The Parse API returns bounding-box coordinates for every parsed chunk independently of extraction -- so even before the extract step, every block of text, every table, every figure, and every form field in the document has a traceable location in the JSON parse response. Parsed grounding can be saved as image crops of the original document for visual inspection using the Python library's grounding save utilities.

What Legacy Platforms Typically Provide

Most template-based and OCR-first document AI systems return a single confidence or probability score at the field or document level. The score reflects internal model confidence but carries no grounding to the source document -- the reviewer knows the system was confident but cannot verify the source location without re-reading the document.

Some platforms return field-level bounding boxes on extracted values without a probability score. The reviewer can see where the value was found but has no signal for which extractions require attention at scale; every field effectively has equal priority for review.

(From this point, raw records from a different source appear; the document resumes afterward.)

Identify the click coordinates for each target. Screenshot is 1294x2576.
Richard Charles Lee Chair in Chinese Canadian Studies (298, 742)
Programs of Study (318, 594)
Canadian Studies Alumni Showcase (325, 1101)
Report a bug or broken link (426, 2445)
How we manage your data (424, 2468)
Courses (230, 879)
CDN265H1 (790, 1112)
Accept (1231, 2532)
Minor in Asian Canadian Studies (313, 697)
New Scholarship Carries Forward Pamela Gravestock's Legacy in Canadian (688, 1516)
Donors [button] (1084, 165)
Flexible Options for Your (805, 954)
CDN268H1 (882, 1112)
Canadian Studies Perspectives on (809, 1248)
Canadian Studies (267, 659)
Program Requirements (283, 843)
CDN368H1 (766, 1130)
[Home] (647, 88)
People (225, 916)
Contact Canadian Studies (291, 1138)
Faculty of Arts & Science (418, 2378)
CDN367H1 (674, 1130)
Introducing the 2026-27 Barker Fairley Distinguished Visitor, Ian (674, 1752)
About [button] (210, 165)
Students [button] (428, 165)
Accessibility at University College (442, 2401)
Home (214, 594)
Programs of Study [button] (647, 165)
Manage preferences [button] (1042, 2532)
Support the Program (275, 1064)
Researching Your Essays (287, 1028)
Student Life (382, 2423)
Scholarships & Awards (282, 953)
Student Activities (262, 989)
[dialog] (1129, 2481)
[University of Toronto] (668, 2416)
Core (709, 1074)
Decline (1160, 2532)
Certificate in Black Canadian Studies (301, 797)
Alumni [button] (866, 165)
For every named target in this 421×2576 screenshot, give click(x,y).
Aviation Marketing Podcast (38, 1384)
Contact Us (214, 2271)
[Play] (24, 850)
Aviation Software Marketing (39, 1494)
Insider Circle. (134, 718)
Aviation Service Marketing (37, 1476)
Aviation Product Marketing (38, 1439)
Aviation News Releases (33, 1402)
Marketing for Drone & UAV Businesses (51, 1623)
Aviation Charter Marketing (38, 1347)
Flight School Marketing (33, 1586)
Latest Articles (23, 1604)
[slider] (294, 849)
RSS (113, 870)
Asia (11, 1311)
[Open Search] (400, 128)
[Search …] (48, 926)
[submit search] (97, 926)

Neither approach supports the full audit workflow that regulated document processing requires. The standard that compliance-driven workflows set is: automated triage on confidence, followed by source verification via grounding when review is required.

FAQ

Does ADE provide confidence scores, visual grounding, or both? Both. ADE returns a confidence score for each extracted field via the confidence property in extraction_metadata, and bounding-box grounding via chunk_references pointing to the parsed chunks that sourced the extraction. Confidence scores are an experimental feature with some current limitations on tables and custom-formatted fields; see confidence score documentation for current scope. Visual grounding is available on all parsed chunks and all extracted fields without restriction.

What is the practical difference between a confidence score and a bounding-box citation in a review workflow? Confidence score determines which fields need review -- it is a routing signal. A bounding-box citation determines how quickly a reviewer can complete that review -- it is a source navigation signal. In a pipeline without confidence scores, every field gets routed to review regardless of extraction certainty. In a pipeline without bounding boxes, reviewers must locate the source manually in the original document. Both are required to make human review efficient at production volume.

Does visual grounding survive downstream processing like embedding and vector search? Yes. ADE's parsed output carries page number and bounding-box coordinates on every chunk. When chunks are embedded and stored in a vector store, the metadata -- including page and coordinate references -- travels with them. Retrieved chunks in a RAG pipeline carry their source citations, enabling the downstream system to return a response grounded to a specific location in a specific document rather than just citing the document title.

Why do confidence scores return null for table fields currently? Table extraction involves a more complex multi-cell parsing process, and the confidence scoring mechanism for this case is still in active development. Fields extracted from tables return the value and chunk_references correctly but the confidence property is null. See confidence score documentation for current limitations and updates as this experimental feature matures.

Is visual grounding available in the ADE Playground, or only via the API? Visual grounding coordinates are available in the Playground as part of the parse output. The API and Python library additionally support saving bounding-box regions as image crops from the original document -- useful for visual inspection, debugging, and building review interfaces that display the source region alongside the extracted value.